Levi grabs her by the back of the shirt and shoves her off the roof.

He follows right after, the two of them tumbling down the sides, shingles stabbing into their limbs and snagging on their clothes, and she manages to cover her head in time as she rolls off the edge and falls luckily only two stories to the ground. There should be nothing to cushion her fall, but somehow Levi has gotten under her, and she doesn't know if the loud crack comes from his bones or hers, something around them or simply her imagination, but he looks dazed, his eyes unfocused as he stares at her, their faces only inches apart.

She tries to move and pain wracks her body, shooting up her spine; if she landed on him and she feels like this, she can't guess how terrible his pain must be right now. But he doesn't look like he is hurt; if anything, his eyes refocus, sharp and clear once more, silver-blue light back in his irises, and there is nothing identifiable in them—but if she had to say, she would call it wonder.

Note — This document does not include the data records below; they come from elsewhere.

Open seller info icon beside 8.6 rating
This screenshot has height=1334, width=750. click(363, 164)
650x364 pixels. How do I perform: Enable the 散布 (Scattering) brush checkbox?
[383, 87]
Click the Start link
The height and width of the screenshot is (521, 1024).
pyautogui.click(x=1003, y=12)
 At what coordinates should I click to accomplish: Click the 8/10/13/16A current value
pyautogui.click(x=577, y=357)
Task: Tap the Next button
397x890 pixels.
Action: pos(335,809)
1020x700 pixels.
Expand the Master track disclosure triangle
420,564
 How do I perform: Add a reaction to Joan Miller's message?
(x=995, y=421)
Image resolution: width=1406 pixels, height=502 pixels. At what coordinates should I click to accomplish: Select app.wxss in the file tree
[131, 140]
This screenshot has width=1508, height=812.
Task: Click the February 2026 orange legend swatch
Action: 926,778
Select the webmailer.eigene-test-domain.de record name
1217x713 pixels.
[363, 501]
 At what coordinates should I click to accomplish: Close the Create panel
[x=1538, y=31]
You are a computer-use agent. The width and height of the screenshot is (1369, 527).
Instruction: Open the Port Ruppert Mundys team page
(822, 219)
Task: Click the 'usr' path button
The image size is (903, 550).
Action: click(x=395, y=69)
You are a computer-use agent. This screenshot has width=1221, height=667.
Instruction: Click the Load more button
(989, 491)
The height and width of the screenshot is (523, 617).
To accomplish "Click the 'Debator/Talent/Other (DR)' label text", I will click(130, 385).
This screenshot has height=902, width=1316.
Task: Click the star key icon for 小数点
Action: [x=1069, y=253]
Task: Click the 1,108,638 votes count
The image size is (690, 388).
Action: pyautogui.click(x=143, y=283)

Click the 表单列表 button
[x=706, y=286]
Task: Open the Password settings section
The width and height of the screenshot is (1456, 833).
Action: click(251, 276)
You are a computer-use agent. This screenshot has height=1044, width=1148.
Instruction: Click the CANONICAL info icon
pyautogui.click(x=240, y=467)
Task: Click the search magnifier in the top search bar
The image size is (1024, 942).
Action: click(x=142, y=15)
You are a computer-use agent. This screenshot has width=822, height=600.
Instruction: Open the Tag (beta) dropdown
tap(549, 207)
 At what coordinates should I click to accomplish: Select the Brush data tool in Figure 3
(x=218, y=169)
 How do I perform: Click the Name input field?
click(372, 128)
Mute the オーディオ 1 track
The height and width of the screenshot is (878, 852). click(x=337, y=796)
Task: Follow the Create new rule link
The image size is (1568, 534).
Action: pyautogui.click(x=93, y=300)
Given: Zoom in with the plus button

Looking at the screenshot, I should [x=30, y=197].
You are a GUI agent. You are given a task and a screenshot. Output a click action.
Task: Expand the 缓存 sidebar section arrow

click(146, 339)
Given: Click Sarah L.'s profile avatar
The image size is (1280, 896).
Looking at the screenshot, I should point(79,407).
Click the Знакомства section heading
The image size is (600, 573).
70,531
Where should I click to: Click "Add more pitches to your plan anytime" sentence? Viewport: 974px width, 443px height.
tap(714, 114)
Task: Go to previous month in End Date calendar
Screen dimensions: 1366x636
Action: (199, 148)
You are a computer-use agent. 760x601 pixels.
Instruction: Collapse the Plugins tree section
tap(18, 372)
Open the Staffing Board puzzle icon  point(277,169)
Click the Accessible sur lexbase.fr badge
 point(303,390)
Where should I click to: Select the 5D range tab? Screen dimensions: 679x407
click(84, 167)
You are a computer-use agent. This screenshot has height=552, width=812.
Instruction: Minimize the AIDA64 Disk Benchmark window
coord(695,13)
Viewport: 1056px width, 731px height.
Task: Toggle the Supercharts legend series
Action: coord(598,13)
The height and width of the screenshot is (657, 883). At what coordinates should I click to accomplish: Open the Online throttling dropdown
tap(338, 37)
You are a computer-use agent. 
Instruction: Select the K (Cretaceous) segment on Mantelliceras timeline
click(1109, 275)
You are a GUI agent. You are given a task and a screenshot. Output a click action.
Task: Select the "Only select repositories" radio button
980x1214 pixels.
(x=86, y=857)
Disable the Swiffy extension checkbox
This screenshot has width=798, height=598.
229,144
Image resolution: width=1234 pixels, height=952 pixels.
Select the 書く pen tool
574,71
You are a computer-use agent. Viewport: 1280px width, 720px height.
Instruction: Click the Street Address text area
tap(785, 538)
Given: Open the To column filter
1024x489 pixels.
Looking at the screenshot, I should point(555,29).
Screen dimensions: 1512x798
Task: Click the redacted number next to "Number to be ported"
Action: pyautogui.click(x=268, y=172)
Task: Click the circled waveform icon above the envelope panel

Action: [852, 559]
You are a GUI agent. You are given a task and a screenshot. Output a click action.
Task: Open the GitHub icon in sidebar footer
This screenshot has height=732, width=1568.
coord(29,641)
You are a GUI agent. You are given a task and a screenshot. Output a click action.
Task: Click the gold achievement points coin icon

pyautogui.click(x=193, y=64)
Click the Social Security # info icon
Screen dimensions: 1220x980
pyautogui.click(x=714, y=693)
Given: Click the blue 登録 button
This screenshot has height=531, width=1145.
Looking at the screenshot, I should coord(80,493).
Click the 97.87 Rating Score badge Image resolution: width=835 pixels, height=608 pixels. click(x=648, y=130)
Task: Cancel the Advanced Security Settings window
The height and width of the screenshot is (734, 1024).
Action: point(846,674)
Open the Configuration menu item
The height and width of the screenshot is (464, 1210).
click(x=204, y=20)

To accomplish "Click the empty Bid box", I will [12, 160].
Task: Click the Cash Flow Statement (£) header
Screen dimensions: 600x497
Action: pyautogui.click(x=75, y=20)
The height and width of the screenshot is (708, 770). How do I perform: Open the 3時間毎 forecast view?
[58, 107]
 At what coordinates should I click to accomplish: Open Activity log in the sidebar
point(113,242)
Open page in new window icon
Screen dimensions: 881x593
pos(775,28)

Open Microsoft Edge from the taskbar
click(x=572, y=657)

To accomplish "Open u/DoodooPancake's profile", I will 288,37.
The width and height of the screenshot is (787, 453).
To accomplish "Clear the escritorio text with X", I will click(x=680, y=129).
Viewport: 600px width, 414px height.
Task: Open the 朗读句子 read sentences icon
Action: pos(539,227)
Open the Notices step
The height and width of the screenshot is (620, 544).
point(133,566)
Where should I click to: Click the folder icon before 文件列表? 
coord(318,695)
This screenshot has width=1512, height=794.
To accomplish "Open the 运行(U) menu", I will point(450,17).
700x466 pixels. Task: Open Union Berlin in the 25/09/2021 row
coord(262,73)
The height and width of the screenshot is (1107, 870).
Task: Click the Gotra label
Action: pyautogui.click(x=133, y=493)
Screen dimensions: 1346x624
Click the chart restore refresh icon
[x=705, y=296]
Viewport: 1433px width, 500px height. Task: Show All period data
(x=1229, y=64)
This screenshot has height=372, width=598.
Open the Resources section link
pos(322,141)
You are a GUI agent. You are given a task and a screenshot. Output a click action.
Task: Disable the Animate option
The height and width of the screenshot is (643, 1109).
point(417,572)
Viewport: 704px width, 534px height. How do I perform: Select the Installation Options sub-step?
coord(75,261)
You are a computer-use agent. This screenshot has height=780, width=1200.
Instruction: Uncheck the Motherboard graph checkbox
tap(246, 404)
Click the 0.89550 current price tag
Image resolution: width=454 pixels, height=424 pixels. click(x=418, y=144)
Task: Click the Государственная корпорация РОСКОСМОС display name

"You're alive," he whispers.

"So are you, and I landed on you," she whispers back. He is far too close; she can see every fleck of gray in his eyes, every one of his eyelashes. "What the hell was that for? You were supposed to be on the other side; she'll get away now—"

"I don't care," he says, and only then does she realize his arms are around her, and they tighten, and he presses his face into her shoulder and breathes, "I won't let her kill you again."

It doesn't make sense, nothing makes sense, and she knows the officers won't be able to catch Leonhardt now, but she won't be able to get to them here either, and the bounty has eluded them for another day—but it's not about the bounty, not anymore, perhaps it never was, and Petra has no idea what that black thing was but it makes her think, inexplicably, of giants and flares and blood and dangerous innovation.

"Levi—"

He is already too close, so she supposes it doesn't really matter when she presses her lips to his cheek in thanks, and when he turns his head to look at her and her mouth lands on the corner of his instead, then once more fully on it, she supposes that doesn't really matter either.

He tastes like salt and copper, like blood, but kissing him is something she's never done before and she instantly likes it. Never had a chance before, something in her mind suggests; making up for lost time, something else whispers, but she ignores those voices, silences them and drowns them out with his as he says against her lips, over and over, "It's different this time. We'll do it differently. It'll be different," and she believes him.